> [EXERCISE]:
Omitting all pictures, copy word for word the lines from the line containing "The image size" through the final line of the entries.

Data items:
----
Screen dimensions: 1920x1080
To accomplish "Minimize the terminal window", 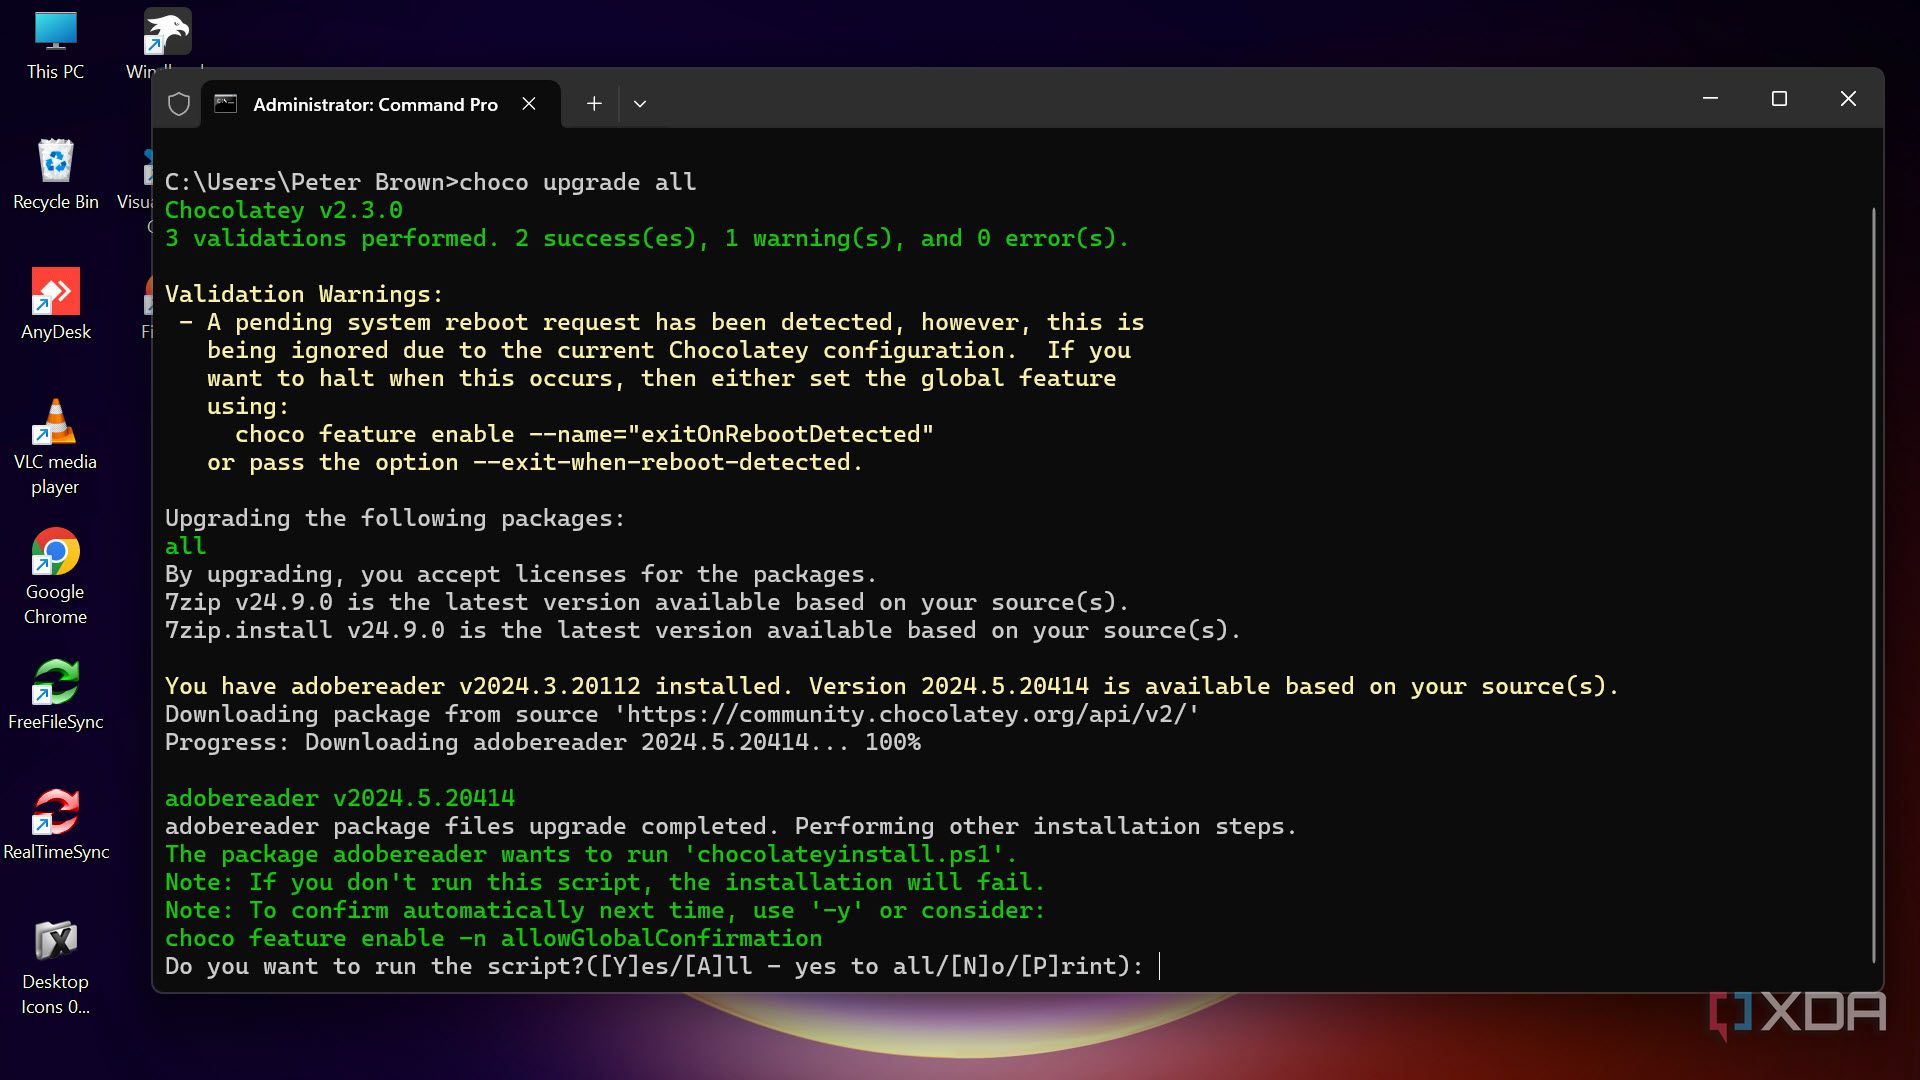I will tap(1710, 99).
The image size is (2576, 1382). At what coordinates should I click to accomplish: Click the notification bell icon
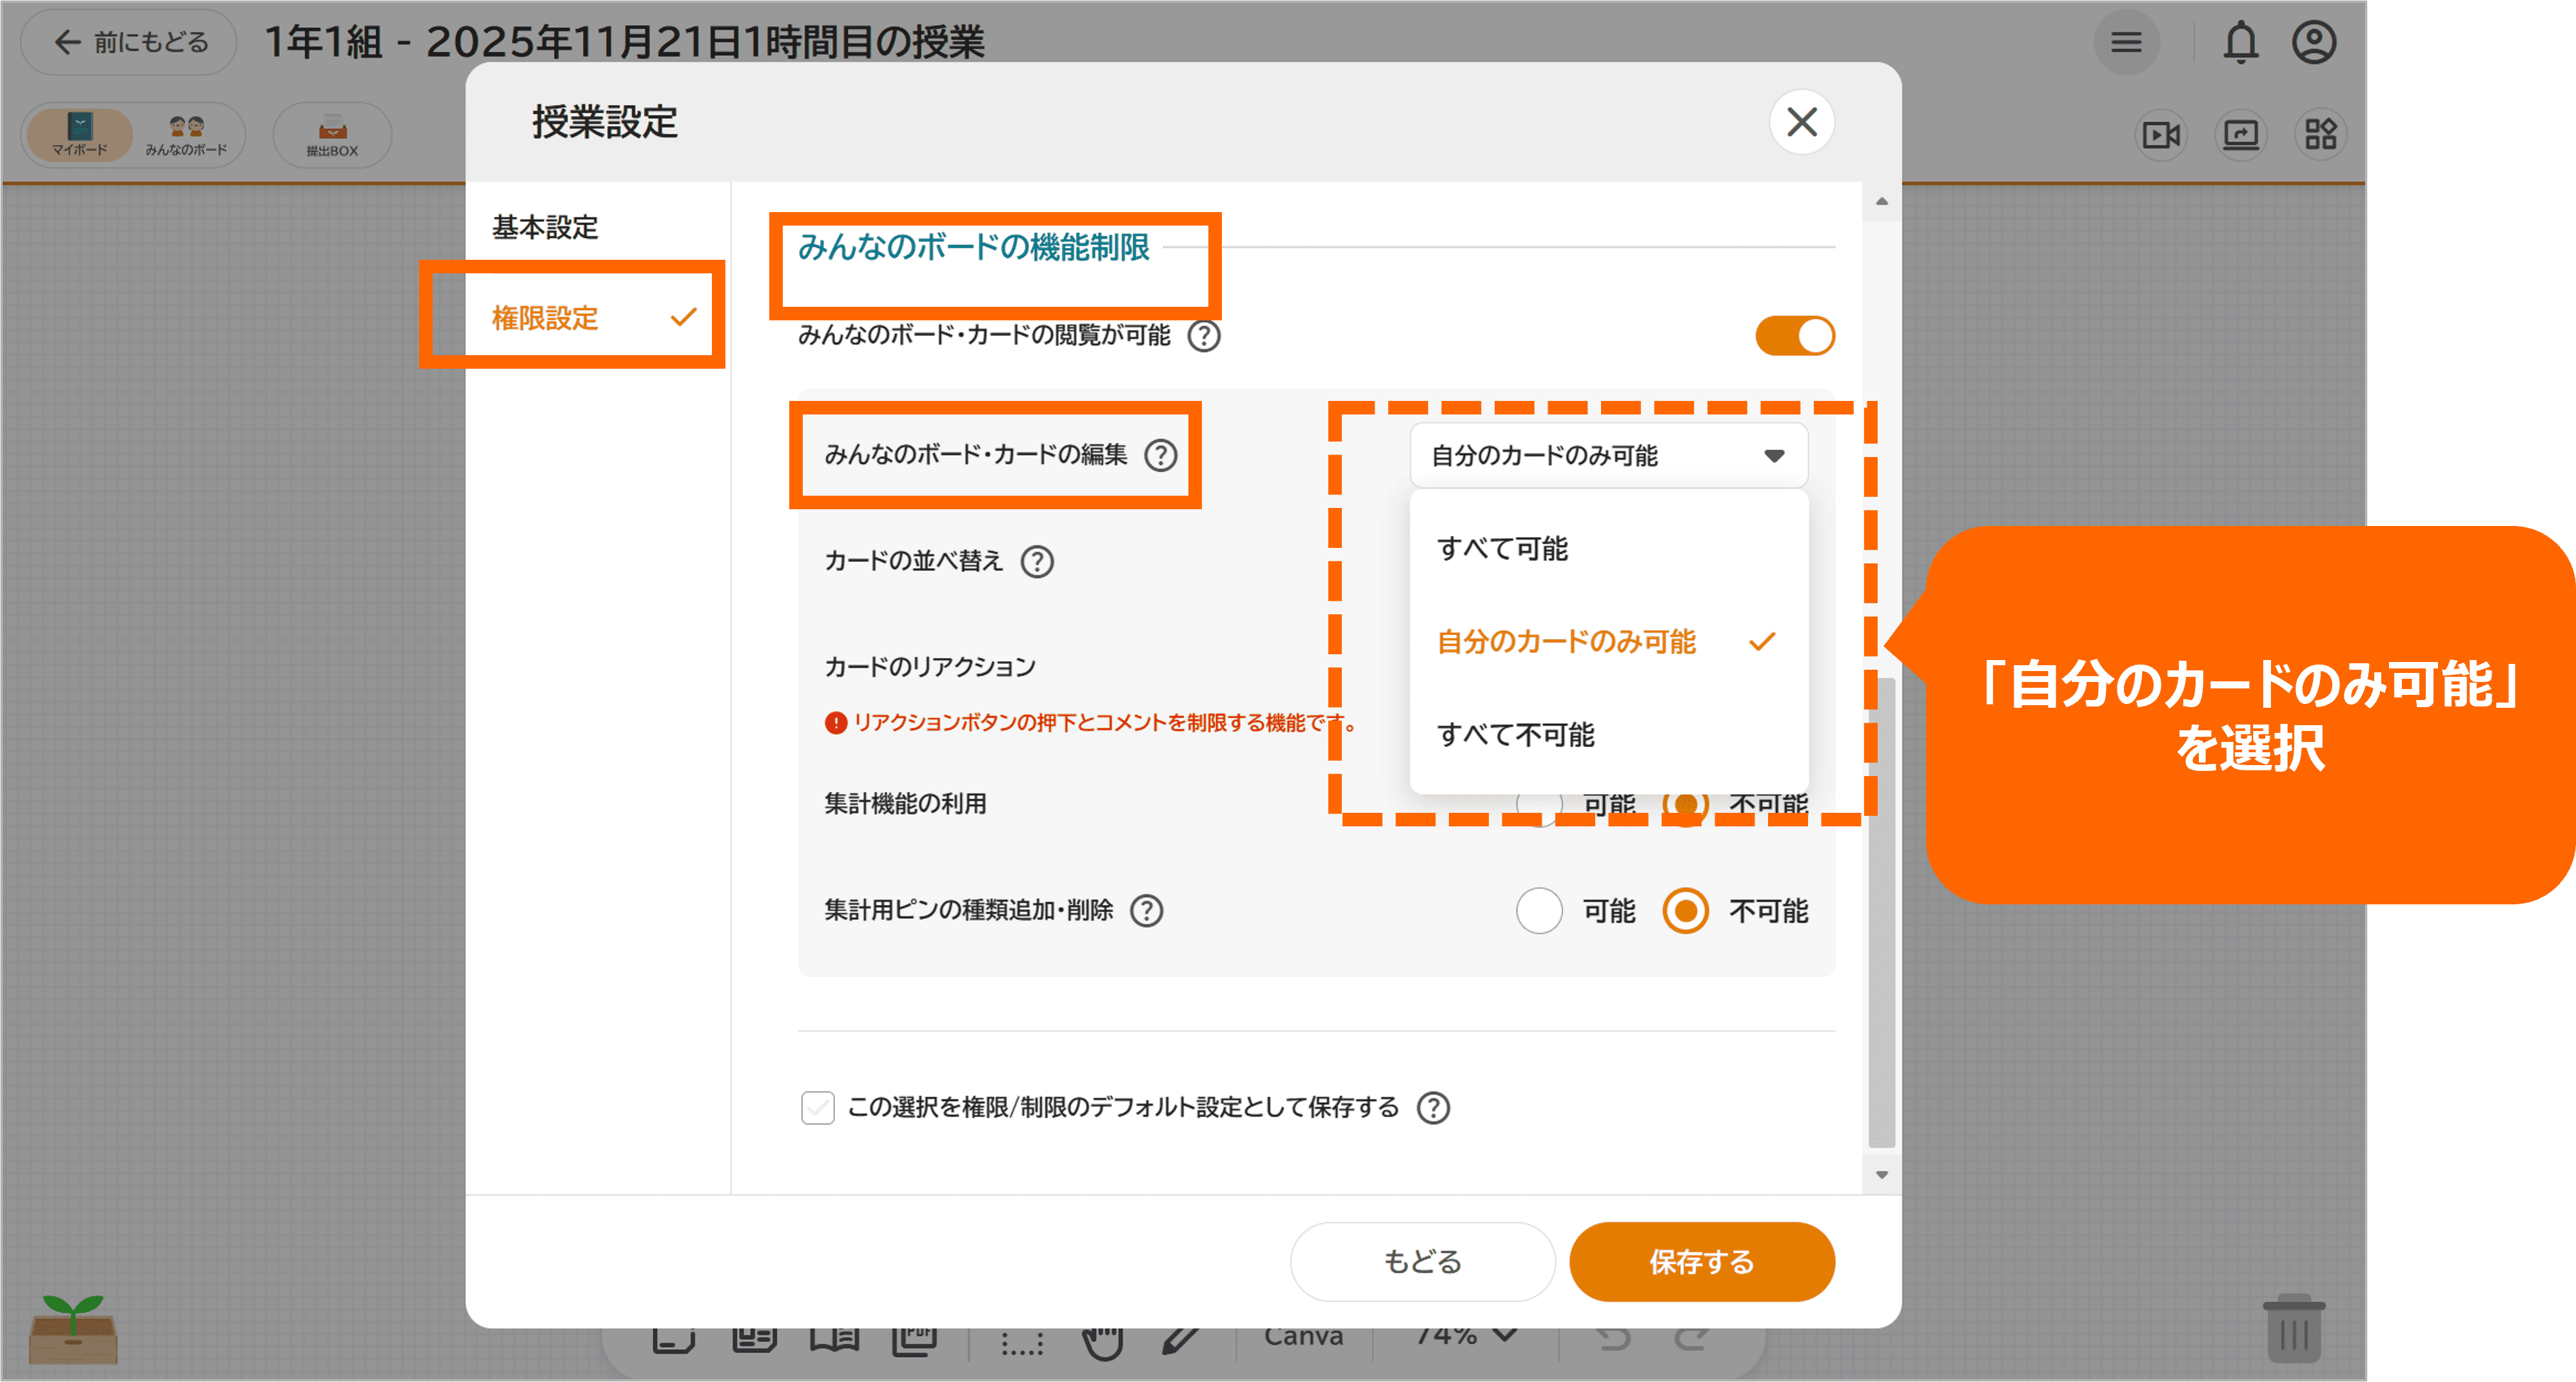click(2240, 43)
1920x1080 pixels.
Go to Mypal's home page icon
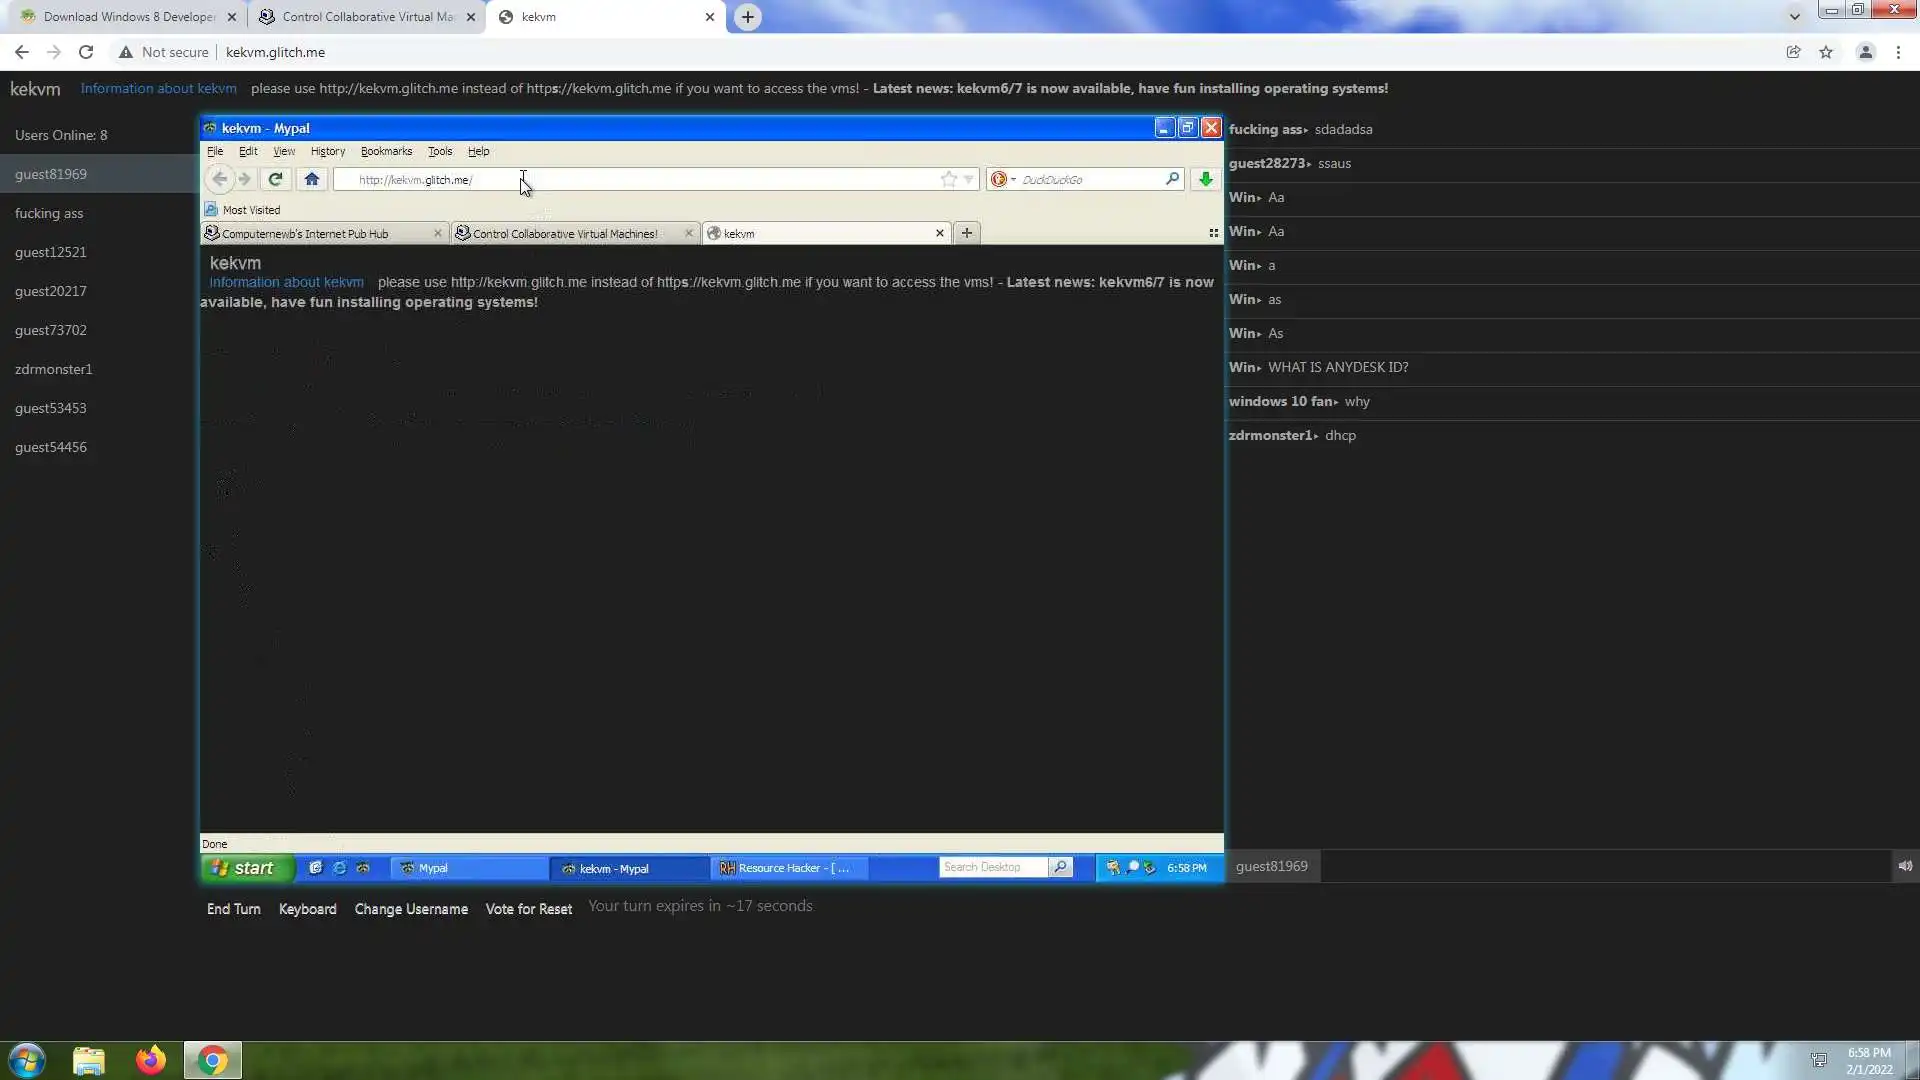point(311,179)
----
> [ANSWER FOR THIS EXERCISE]:
The image size is (2576, 1382). At what coordinates should I click to accomplish: Click the notification bell icon
click(2240, 43)
1920x1080 pixels.
Go to Mypal's home page icon
point(311,179)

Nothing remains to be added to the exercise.